**Direction 1**
Identify every line in the records that contains the word "circular" and copy each of those lines.

**Document passage**
★ ★ ★ ★ ★ ★ ★

# Looking for a way to apply the Taylor Series expansion to find derivatives for a function.

This post references the Riemann-Siegel formula found at here and at here.

I am writing a Java program which implements this formula. I am having trouble with the remainder terms.

The Riemann-Siegel formula is defined by -

$$Z(t) = 2 \sum_{n^2 \, < \,t\,/\,2\pi} n^{-1/2}\cos\big(\theta(t)-t \log (n)\big)+R(t)$$

where $R(t)$ involves a bunch of remainder terms starting with $C_0$.

★ ★ ★ ★ ★ ★ ★

**Dataset content**

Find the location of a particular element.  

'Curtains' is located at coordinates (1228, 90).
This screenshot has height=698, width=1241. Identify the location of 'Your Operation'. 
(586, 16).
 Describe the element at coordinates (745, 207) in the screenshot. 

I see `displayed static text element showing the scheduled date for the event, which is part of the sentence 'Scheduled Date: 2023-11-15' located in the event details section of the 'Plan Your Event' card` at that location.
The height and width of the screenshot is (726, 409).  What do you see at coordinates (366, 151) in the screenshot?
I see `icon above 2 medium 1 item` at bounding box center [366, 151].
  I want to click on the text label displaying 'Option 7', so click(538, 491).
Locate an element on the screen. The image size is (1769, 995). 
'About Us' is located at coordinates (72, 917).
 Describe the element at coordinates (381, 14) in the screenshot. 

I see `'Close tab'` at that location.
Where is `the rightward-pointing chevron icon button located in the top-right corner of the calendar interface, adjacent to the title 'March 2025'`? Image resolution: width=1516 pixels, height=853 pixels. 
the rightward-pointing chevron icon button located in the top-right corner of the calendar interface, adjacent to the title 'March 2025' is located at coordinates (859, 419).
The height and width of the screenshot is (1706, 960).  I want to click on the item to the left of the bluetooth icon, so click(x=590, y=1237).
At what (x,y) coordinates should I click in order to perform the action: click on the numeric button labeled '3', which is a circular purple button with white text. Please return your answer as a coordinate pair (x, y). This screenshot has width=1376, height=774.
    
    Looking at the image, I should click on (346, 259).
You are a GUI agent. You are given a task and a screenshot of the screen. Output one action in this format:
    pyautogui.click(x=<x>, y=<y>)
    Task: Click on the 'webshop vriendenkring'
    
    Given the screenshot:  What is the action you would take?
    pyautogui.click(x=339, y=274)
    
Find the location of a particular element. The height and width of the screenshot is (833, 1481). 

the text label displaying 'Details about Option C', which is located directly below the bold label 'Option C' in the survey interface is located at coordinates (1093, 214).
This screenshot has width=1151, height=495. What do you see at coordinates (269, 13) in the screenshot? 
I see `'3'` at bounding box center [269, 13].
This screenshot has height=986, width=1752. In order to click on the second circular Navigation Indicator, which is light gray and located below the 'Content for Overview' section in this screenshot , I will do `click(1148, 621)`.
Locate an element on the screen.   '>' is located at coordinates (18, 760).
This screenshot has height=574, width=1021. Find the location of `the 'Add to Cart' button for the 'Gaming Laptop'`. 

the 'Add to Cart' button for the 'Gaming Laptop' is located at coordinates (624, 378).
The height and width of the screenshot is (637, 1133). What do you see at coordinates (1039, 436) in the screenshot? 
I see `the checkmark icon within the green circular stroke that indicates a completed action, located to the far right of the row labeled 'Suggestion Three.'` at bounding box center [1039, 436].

★ ★ ★ ★ ★ ★ ★

**Direction 2**
Continue the forum post about the Riemann-Siegel formula, picking up after its last sentence.

**Expected answer 1**
At what (x,y) coordinates should I click in order to perform the action: click on the numeric button labeled '3', which is a circular purple button with white text. Please return your answer as a coordinate pair (x, y). This screenshot has width=1376, height=774.
This screenshot has height=986, width=1752. In order to click on the second circular Navigation Indicator, which is light gray and located below the 'Content for Overview' section in this screenshot , I will do `click(1148, 621)`.
I see `the checkmark icon within the green circular stroke that indicates a completed action, located to the far right of the row labeled 'Suggestion Three.'` at bounding box center [1039, 436].

**Expected answer 2**
$$C_0 = \Psi(z) = \frac{\cos \Big(2\pi\left(z^2-z-1/16\right)\Big)}{\cos (2\pi z)}$$

The first remainder term, $C_0$, can be directly calculated by writing the function directly in Java (The $z$ inside the calculation is restricted to $0 \leq z \leq 1$). Terms $C_1$ through $C_4$ create a giant mess since the program must evaluate up to the $12$th derivative of the original $C_0$ term. Is there a functional way around this, most likely involving a series expansion?

This may be a trivial issue to someone who knows more about Taylor Series. Can the Taylor Series approximation be used to evaluate multiple derivatives for $C_0$?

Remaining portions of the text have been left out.